## Exercise goal
Copy out every record that follows, word for word.

Extracted data entries

- Opening Delimiter -

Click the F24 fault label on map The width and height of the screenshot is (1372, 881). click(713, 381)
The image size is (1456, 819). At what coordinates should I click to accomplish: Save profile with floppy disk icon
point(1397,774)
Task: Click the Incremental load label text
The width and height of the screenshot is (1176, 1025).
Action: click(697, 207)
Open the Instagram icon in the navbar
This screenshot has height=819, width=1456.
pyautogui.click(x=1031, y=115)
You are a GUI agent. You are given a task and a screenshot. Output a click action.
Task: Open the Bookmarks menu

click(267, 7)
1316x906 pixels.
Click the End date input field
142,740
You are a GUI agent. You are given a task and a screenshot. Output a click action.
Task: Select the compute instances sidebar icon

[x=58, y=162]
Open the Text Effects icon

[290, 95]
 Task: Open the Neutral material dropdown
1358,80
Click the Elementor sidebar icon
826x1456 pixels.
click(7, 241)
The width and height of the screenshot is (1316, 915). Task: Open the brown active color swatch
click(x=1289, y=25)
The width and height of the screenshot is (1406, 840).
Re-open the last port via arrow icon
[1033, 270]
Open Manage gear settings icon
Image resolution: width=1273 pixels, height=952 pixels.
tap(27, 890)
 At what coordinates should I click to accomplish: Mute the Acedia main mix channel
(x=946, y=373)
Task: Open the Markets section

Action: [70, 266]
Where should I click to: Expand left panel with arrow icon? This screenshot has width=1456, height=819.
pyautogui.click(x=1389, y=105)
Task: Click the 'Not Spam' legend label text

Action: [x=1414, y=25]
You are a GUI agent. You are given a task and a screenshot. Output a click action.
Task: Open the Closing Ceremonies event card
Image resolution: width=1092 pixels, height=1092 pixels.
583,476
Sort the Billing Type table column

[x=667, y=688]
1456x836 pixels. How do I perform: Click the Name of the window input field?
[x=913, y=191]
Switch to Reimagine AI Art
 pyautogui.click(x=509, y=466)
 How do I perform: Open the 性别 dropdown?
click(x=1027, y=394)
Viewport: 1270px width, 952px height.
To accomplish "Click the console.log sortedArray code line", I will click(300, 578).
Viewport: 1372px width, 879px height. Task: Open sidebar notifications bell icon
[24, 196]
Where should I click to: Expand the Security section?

- Closing Delimiter -

## Output of the exercise
Click the F24 fault label on map The width and height of the screenshot is (1372, 881). click(713, 381)
The image size is (1456, 819). At what coordinates should I click to accomplish: Save profile with floppy disk icon
point(1397,774)
Task: Click the Incremental load label text
The width and height of the screenshot is (1176, 1025).
Action: click(697, 207)
Open the Instagram icon in the navbar
This screenshot has height=819, width=1456.
pyautogui.click(x=1031, y=115)
You are a GUI agent. You are given a task and a screenshot. Output a click action.
Task: Open the Bookmarks menu

click(267, 7)
1316x906 pixels.
Click the End date input field
142,740
You are a GUI agent. You are given a task and a screenshot. Output a click action.
Task: Select the compute instances sidebar icon

[x=58, y=162]
Open the Text Effects icon

[290, 95]
 Task: Open the Neutral material dropdown
1358,80
Click the Elementor sidebar icon
826x1456 pixels.
click(7, 241)
The width and height of the screenshot is (1316, 915). Task: Open the brown active color swatch
click(x=1289, y=25)
The width and height of the screenshot is (1406, 840).
Re-open the last port via arrow icon
[1033, 270]
Open Manage gear settings icon
Image resolution: width=1273 pixels, height=952 pixels.
tap(27, 890)
 At what coordinates should I click to accomplish: Mute the Acedia main mix channel
(x=946, y=373)
Task: Open the Markets section

Action: [70, 266]
Where should I click to: Expand left panel with arrow icon? This screenshot has width=1456, height=819.
pyautogui.click(x=1389, y=105)
Task: Click the 'Not Spam' legend label text

Action: [x=1414, y=25]
You are a GUI agent. You are given a task and a screenshot. Output a click action.
Task: Open the Closing Ceremonies event card
Image resolution: width=1092 pixels, height=1092 pixels.
583,476
Sort the Billing Type table column

[x=667, y=688]
1456x836 pixels. How do I perform: Click the Name of the window input field?
[x=913, y=191]
Switch to Reimagine AI Art
 pyautogui.click(x=509, y=466)
 How do I perform: Open the 性别 dropdown?
click(x=1027, y=394)
Viewport: 1270px width, 952px height.
To accomplish "Click the console.log sortedArray code line", I will click(300, 578).
Viewport: 1372px width, 879px height. Task: Open sidebar notifications bell icon
[24, 196]
Where should I click to: Expand the Security section?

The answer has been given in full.